Dominika Sulińska wyjaśnia, że zmysły są nam dane przez naturę nie tylko po to, abyśmy mogli się rozwijać, ale też po to, abyśmy mogli przetrwać:
Bardzo często jest tak, że dziecko doświadcza na poziomie zmysłów nieprzyjemnego doświadczenia, które w dalszej perspektywie je chroni. Np. zmysł dotyku: kiedy dziecko dotyka gorącego kubka i parzy rękę – oczywiście jest to bardzo nieprzyjemne – to natomiast jest to alert dla jego organizmu.
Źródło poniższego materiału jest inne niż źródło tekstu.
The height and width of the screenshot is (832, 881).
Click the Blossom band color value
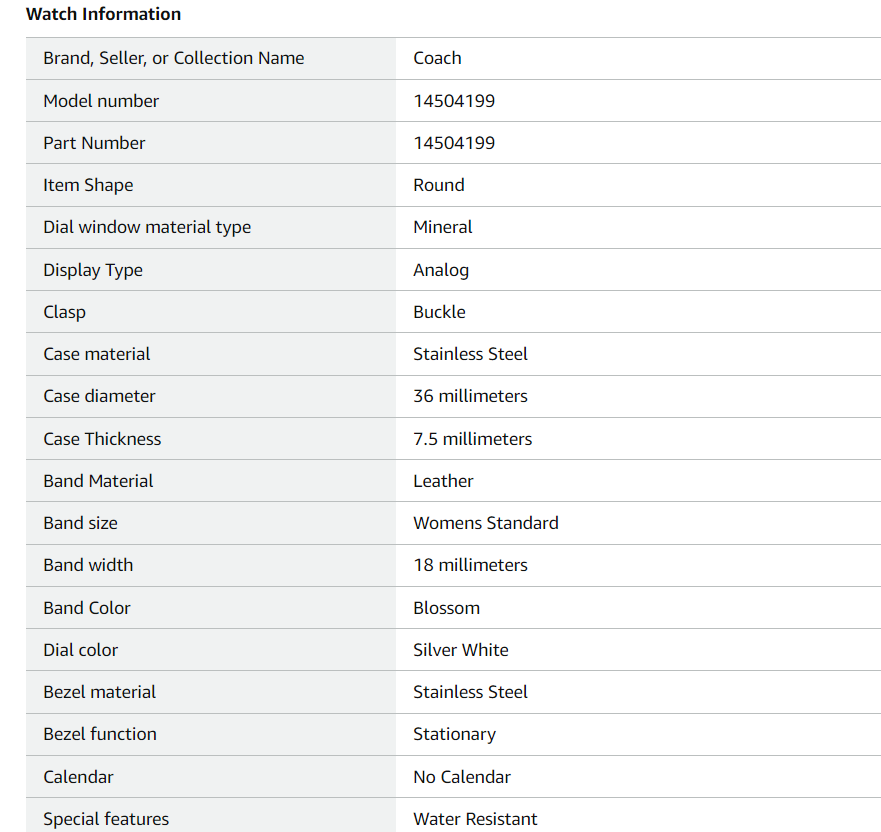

Jeśli w przyszłości poczuje to znajome ciepło przy ognisku, przy kominku, przy gorącym czajniku, uchroni je to przed poważnym poparzeniem albo nawet śmiercią.
Ekspertka tłumaczy, że dziecko nabywa wiedzę poprzez różnorodne doświadczenia, także te, które rodzicom mogą wydawać się ryzykowne:
Ważne jest, żeby pozwalać dziecku na eksplorowanie otoczenia, nawet w sytuacjach, które mogą w konsekwencji stać się nieprzyjemne. One wdrukowują dziecku taką zależność przyczynowo-skutkową: „Jeżeli włożę rękę do gorącej herbaty, to się sparzę. Więc nie będę tego robił”.